Cell surface expression of transduced chimeric TCRs (P145-P150), as
well as negative ("untransduced") and positive (P29) controls, was
evaluated using a fluorescent anti-myc antibody ("a-myc AF647")
(FIG. 86).
[0561] In this example, paired expression of a modified TCR alpha
chain along with a modified TCR beta chain resulted in superior
cell surface expression as compared to the expression of single
chains (i.e., chains not paired with a corresponding engineered
chain). Individually expressed chains rely on pairing with
endogenously expressed chains to form a TCR complex.

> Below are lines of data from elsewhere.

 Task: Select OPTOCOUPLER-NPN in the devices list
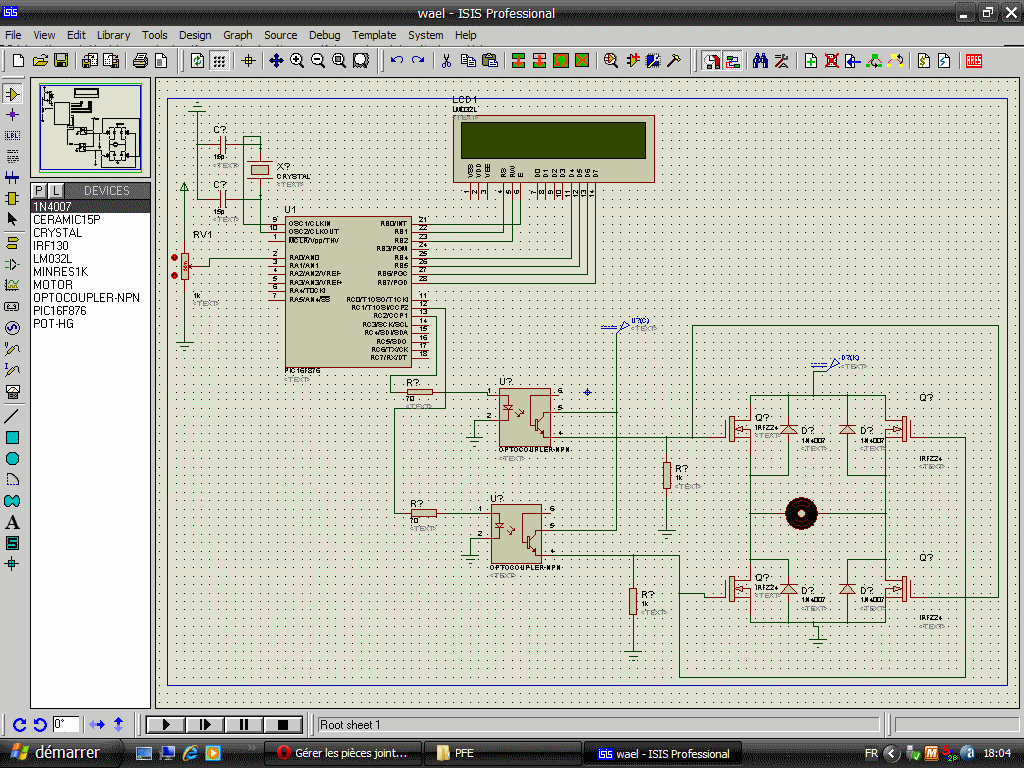86,298
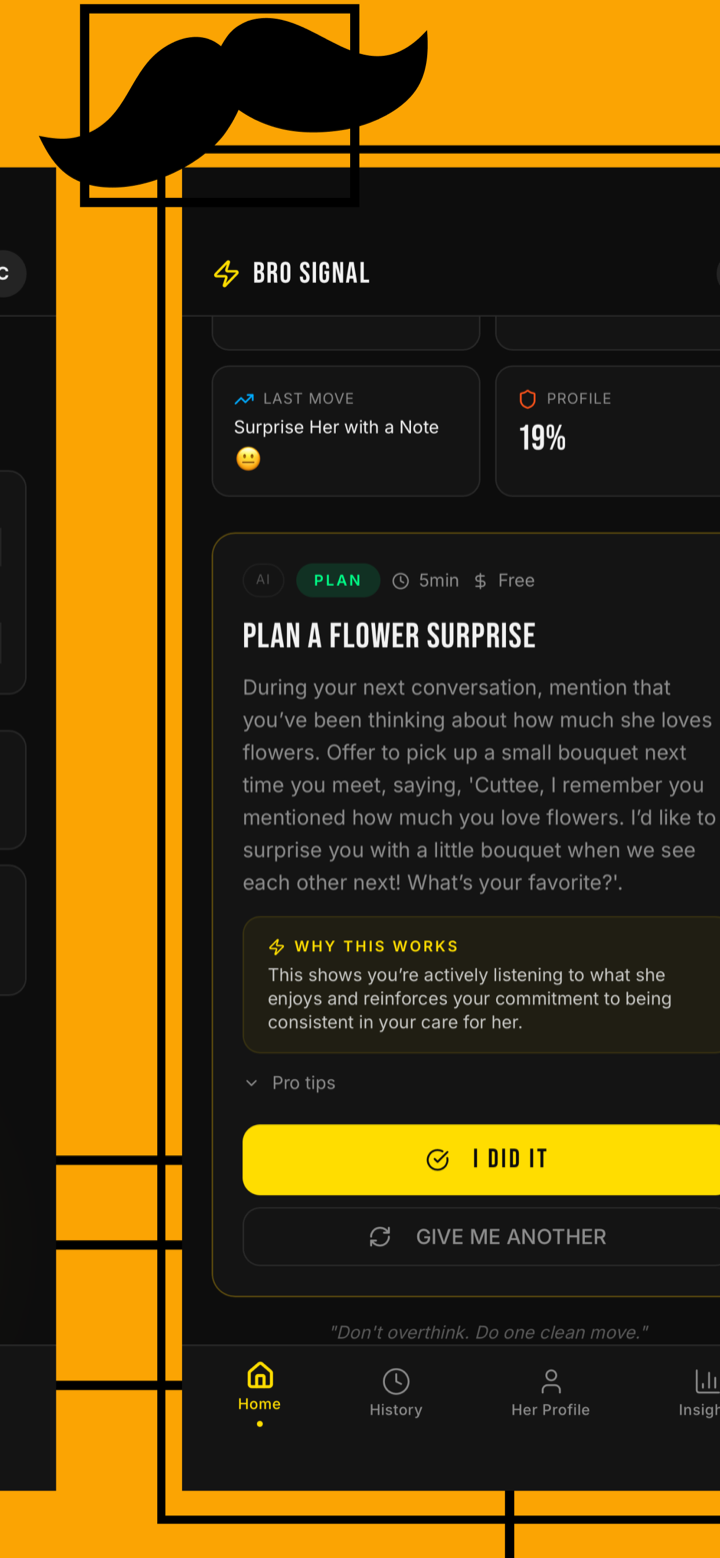Select the History tab label
The image size is (720, 1558).
point(396,1410)
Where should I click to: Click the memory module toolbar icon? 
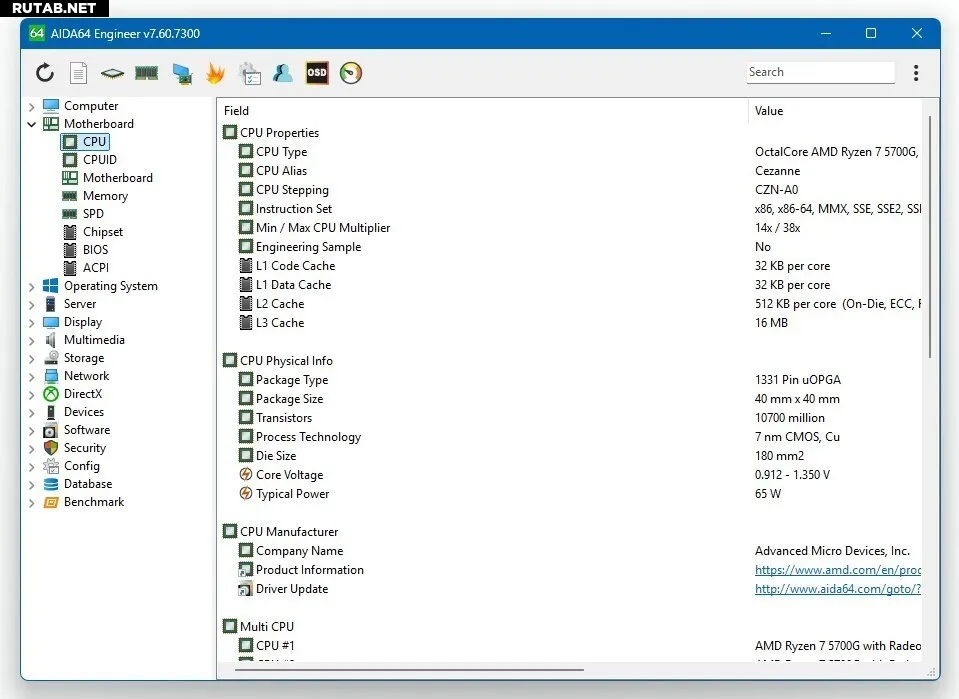click(147, 73)
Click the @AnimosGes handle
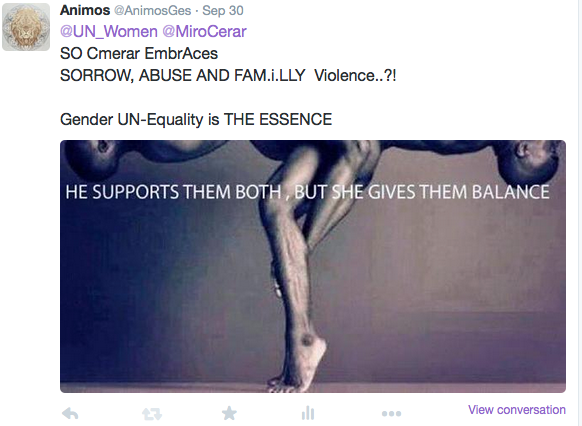The width and height of the screenshot is (582, 426). tap(153, 10)
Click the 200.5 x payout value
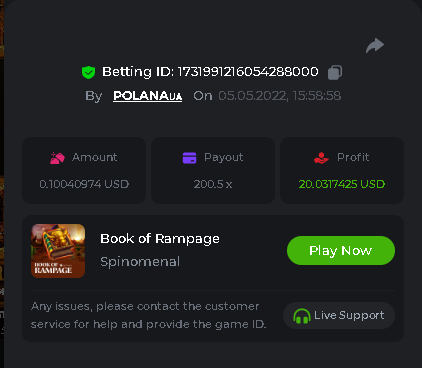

For example,
an individually expressed modified alpha chain, having a fused
antigen binding domain, would rely on pairing with an endogenous
beta chain to form a TCR and an individually expressed modified
beta chain, e.g., having a fused antigen binding domain, would rely
on pairing with an endogenous alpha chain to form a TCR. As can be
seen in the example of FIG. 87, cell surface expression of paired
modified (or "synthetic") alpha and beta truncated chains having a
recombinant disulfide bond ("syn.alpha.+syn.beta.") was superior to
cell surface expression of the individual synthetic chains
("syn.beta. only" or "syn.alpha. only") regardless of whether the
antigen binding domain was fused to the alpha or beta chain
(compare synTCR surface expression (as measured by anit-Myc-APC) of
p147 vs. P176 and p148 vs. p177). FIG. 88 provides quantification
of synTCR cell surface expression for various constructs described
herein and FIG. 89 provides the corresponding FACS profiles.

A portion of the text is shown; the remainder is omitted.